Only the lines of the data holding the string "computer" need to be returned.

##########

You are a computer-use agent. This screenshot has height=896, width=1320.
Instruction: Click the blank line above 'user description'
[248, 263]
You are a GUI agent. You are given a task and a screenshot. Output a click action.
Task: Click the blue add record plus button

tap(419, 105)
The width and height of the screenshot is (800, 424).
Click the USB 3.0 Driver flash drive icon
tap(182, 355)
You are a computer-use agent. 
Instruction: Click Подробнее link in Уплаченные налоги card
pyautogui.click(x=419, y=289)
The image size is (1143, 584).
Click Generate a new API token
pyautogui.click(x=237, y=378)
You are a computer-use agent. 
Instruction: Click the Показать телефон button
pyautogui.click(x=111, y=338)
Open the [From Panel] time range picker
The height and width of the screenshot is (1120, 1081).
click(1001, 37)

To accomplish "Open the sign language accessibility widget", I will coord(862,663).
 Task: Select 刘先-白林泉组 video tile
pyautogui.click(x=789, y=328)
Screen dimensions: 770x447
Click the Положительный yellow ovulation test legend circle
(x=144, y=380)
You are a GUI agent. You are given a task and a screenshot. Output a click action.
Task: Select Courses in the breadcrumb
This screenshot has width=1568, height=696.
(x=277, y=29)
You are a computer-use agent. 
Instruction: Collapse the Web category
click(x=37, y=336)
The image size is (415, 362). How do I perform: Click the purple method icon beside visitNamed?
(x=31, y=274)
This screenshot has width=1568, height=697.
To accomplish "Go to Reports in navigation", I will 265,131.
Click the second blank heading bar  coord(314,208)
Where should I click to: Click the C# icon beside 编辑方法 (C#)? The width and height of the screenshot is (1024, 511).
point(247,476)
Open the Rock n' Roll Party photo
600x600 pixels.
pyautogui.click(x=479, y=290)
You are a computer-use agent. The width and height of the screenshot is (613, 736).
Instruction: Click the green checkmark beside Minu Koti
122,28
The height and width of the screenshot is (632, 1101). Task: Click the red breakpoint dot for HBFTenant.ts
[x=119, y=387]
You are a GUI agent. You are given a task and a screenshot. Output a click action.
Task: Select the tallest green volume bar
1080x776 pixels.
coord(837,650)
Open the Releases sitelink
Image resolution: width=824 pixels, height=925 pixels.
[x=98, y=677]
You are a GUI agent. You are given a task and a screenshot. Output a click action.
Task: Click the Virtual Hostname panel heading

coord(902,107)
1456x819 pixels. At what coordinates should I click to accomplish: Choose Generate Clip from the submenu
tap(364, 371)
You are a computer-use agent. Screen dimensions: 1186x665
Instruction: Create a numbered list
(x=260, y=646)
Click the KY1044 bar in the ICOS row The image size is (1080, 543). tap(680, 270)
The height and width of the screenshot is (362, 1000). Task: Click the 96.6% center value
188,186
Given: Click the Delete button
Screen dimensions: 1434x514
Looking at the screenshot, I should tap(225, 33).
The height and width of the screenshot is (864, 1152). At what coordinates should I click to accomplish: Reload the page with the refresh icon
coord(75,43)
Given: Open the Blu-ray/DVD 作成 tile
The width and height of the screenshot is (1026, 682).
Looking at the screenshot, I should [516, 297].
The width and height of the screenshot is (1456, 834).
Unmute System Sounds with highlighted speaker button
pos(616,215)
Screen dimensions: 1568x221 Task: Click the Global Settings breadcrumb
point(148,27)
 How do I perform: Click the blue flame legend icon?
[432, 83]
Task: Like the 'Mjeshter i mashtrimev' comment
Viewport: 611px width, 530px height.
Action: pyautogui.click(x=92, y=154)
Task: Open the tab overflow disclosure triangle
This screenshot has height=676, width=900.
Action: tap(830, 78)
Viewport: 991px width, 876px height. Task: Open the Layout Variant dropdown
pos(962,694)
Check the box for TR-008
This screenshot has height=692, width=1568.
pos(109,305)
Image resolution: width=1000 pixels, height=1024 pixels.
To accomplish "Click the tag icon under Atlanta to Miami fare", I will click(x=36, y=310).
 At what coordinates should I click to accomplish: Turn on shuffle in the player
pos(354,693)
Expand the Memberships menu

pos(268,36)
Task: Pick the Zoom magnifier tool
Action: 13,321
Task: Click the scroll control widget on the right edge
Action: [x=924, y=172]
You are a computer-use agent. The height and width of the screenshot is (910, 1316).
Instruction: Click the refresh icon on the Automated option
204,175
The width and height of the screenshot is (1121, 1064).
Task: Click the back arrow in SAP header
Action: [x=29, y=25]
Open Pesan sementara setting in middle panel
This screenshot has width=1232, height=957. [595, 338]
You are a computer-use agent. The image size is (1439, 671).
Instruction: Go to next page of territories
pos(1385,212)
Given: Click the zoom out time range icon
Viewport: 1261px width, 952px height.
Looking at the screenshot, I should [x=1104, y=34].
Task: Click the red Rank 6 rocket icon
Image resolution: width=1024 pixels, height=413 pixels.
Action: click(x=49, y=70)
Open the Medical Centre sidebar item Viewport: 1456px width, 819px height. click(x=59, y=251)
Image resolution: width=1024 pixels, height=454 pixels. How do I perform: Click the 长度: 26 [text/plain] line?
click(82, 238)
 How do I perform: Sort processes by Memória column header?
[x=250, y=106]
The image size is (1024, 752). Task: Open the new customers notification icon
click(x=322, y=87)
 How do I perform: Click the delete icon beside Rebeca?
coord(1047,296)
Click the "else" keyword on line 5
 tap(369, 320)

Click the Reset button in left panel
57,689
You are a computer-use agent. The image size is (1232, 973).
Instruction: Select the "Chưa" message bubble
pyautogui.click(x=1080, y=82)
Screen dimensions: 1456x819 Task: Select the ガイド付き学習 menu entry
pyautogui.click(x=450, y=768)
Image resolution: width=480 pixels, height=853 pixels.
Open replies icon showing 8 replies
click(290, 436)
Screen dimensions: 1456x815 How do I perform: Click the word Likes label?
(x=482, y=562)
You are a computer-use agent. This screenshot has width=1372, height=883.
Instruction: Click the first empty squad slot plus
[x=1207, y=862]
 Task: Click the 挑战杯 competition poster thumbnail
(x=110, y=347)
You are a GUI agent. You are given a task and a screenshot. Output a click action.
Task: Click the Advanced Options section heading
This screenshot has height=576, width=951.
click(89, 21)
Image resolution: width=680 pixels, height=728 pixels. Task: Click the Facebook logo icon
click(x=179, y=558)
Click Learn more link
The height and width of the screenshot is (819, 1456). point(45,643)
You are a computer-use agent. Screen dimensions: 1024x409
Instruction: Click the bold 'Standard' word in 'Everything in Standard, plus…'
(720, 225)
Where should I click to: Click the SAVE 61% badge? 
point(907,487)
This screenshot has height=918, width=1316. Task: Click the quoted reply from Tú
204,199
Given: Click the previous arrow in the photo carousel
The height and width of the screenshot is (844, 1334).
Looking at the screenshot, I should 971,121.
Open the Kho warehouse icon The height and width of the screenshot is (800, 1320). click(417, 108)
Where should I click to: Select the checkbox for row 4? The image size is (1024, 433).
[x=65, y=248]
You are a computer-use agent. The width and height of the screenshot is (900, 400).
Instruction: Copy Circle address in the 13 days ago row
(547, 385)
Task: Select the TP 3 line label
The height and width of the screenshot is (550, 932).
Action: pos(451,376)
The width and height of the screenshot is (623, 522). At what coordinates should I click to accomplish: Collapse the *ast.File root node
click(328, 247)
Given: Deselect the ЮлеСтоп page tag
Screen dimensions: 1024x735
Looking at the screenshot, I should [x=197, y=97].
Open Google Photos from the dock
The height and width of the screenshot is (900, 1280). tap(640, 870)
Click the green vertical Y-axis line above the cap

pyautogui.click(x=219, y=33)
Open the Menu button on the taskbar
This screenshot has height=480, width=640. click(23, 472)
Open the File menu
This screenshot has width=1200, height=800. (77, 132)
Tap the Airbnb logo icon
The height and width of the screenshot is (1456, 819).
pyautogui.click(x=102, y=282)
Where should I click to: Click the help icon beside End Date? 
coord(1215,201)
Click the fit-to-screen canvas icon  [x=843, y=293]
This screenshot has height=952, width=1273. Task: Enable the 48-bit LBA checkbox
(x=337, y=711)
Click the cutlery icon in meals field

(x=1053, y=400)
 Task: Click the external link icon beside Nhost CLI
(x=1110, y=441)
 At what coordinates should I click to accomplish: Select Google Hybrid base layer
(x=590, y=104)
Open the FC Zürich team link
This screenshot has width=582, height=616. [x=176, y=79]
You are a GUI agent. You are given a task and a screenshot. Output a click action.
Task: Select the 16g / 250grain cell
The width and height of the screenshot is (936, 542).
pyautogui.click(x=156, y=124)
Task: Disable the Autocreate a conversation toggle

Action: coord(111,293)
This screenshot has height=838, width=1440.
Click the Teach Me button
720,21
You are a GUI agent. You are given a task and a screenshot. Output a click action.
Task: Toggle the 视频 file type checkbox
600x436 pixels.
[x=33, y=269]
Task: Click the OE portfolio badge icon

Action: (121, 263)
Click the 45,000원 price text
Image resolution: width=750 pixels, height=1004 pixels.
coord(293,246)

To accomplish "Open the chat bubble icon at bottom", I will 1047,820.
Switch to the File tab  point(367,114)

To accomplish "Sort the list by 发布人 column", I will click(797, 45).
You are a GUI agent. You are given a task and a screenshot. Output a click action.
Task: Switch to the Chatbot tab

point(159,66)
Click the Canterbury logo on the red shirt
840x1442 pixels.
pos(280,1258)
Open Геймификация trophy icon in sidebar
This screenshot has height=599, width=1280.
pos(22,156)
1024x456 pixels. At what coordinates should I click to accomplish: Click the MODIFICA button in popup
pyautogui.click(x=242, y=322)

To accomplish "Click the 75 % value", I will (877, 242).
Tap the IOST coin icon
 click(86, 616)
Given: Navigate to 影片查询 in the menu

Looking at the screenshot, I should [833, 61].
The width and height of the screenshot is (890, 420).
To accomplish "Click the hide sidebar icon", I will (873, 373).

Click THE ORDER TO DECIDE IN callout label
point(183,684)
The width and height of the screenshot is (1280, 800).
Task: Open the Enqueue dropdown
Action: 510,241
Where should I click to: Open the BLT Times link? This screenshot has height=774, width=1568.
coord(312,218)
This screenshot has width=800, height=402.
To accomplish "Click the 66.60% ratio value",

##########

### [Task solution]
You are a computer-use agent. This screenshot has height=896, width=1320.
You are a computer-use agent. 
You are a computer-use agent. 
You are a computer-use agent. 
You are a computer-use agent. The width and height of the screenshot is (613, 736).
You are a computer-use agent. Screen dimensions: 1186x665
You are a computer-use agent. The height and width of the screenshot is (910, 1316).
You are a computer-use agent. The image size is (1439, 671).
You are a computer-use agent. The image size is (1232, 973).
You are a computer-use agent. This screenshot has width=1372, height=883.
You are a computer-use agent. Screen dimensions: 1024x409
You are a computer-use agent. The width and height of the screenshot is (900, 400).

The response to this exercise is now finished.